Indexing by Reference

Coveo Cloud crawlers can index the content of a large number of items of various formats and sizes (see Supported File Formats). However, by default, crawlers do not index the content of files of certain formats, and does not index very large items either (see Manage Format Handling in Source JSON). To include large or unsupported items in search results despite this limitation, Coveo Cloud sources include these items by reference. Indexing by reference means that the sources only contain item file information such as the URI, filename, and metadata. Although indexing items by reference saves index space since item content is not taken into account, this process limits the Coveo Cloud search capability because only item metadata and path are searchable, as opposed to the entire item content.

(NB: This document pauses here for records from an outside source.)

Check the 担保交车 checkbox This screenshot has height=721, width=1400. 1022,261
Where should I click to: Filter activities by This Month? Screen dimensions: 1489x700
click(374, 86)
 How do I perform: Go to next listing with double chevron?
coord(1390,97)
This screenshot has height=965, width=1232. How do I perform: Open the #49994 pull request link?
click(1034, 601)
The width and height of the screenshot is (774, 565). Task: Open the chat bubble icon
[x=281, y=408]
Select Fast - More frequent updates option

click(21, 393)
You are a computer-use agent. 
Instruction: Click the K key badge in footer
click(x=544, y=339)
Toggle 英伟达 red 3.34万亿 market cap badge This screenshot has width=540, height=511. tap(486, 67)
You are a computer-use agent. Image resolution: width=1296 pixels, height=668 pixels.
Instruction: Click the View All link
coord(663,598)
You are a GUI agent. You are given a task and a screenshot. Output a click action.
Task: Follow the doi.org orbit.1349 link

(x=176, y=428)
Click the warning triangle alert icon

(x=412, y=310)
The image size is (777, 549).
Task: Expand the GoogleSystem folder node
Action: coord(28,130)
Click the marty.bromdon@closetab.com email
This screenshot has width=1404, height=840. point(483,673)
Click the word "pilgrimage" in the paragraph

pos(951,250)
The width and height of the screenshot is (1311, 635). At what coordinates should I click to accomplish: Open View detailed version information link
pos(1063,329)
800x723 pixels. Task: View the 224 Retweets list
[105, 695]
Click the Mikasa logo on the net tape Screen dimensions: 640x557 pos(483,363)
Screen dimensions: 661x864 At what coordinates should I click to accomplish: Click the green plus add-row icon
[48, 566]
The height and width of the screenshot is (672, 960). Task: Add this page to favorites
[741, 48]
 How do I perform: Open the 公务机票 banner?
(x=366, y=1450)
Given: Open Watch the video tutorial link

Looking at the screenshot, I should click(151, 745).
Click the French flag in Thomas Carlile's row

You index your company Dropbox account, which contains a Microsoft Publisher item (.pub) created by a user named John Smith. Since Publisher file content is not indexed by default for this source, the item is indexed by reference. The content of the item is not included in the index, but the Dropbox source still includes the following metadata:

  • filename: Retirement_Announcement_Letter

  • title: Early Retirement

  • author: John Smith

  • date of last modification: April 1, 2017

  • URI: www.dropbox.com/yourcompany/jsmith/foldername/RetirementAnnouncementLetter

Once the item has been indexed, John Smith queries retirement letter to find the item. Since John Smith’s query contains keywords matching the above metadata, the item appears in the search results. John Smith can then review the item metadata in the search interface or use the URI to open it directly from his Dropbox folder. However, if John Smith queries keywords matching the item content such as dear colleagues, the file does not appear in the search results.

Coveo Cloud can index several item types (see Supported File Formats). You can include items of other formats using indexing pipeline extensions (see Extensions - Page).